Stromsensoren im Miniaturformat AC- und DC-Ströme von 6 A bis 30 A messen

Die SMD-Bausteine im SO16-Gehäuse weisen eine Höhe von nur 6 mm auf und lassen sich platzsparend auf einer Leiterplatte montieren.
Die SMD-Bausteine im SO16-Gehäuse weisen eine Höhe von nur 6 mm auf und lassen sich platzsparend auf einer Leiterplatte montieren.

LEM erweitert mit der HMSR-Serie sein Portfolio an IC-Miniatursensoren für die galvanisch getrennte Messung von AC- und DC-Strömen. Trotzdem die Sensoren so klein sind, können sie laut Hersteller Überlaststromstöße bis 20 kA bewältigen. Dabei bieten sie dennoch eine verstärkte Isolation.

Die Bauteile der HMSR-Serie von LEM sollen Ströme bis zum 2,5-fachen ihrer Nennwerte von 6 A, 8 A, 10 A, 15 A, 20 A oder 30 A messen können. Die SMD-Bausteine im SO16-Gehäuse mit einer Höhe von 6 mm haben den Vorteil, dass sie sich im gleichen Prozess wie andere Bauteile direkt auf der Leiterplatte montieren lassen – das senkt die Fertigungskosten und verringert den Platzbedarf. Dadurch eignen sich die HMSR-Sensoren für den Einbau in intelligente Leistungsmodule mit kleinem Formfaktor.

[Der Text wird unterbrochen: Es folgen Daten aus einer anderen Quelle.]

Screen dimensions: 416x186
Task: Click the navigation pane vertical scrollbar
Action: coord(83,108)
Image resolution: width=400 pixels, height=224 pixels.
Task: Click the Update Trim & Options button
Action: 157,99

Die HMSR-Sensoren basieren nach Herstellerangaben auf einem direktabbildenden Hall-Effekt-ASIC, der mit einem speziellen niederohmigen Primärleiter ausgestattet ist, um Leistungsverluste zu minimieren, sodass Gleichstrommessungen und Überlastströme mit hohen Transienten keine Schäden verursachen können. Die Verwendung eines Ferrits für das Magnetelement ermöglicht es, eine HF-Bandbreite von 270 kHz (-3 dB) zu erzielen und für eine gute Störfestigkeit gegen äußere Fremdfelder zu sorgen. Das mechanische Design des Sensors erreicht Kriech- und Luftstrecken von 8 mm unter Verwendung von Materialien mit einem CTI-Wert (Comparative Tracking Index) von 600, was eine verstärkte Isolation gemäß IEC 60950-1 gewährleistet.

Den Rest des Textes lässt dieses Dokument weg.